**SOURCE MATERIAL:**

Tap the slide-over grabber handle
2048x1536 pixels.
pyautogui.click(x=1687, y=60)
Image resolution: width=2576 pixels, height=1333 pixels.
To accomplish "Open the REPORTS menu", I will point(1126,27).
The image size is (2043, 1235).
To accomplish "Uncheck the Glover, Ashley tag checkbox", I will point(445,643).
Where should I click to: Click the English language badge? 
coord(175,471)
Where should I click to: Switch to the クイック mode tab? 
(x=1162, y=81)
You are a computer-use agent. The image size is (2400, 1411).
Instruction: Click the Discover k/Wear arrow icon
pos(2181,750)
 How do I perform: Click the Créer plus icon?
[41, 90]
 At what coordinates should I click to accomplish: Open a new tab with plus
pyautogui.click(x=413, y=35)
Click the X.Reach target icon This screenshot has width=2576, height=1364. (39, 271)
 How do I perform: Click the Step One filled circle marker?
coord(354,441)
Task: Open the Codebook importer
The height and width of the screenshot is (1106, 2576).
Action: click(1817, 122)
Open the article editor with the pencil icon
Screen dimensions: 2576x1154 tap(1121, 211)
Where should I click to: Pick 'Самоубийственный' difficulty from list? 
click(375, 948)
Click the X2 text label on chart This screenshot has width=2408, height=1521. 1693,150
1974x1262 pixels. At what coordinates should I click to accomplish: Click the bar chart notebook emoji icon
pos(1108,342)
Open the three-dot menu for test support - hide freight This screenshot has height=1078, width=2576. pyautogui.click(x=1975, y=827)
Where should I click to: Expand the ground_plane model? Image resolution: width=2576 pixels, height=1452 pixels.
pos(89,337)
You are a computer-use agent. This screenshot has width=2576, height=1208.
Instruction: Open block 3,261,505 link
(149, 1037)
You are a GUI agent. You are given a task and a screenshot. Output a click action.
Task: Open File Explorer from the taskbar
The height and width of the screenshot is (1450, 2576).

**PROBLEM DETAILS:** Wherever the word "point" turns up in a line of the entries above, copy that line.

**RESPONSE BOX:**
To accomplish "Open the REPORTS menu", I will point(1126,27).
To accomplish "Uncheck the Glover, Ashley tag checkbox", I will point(445,643).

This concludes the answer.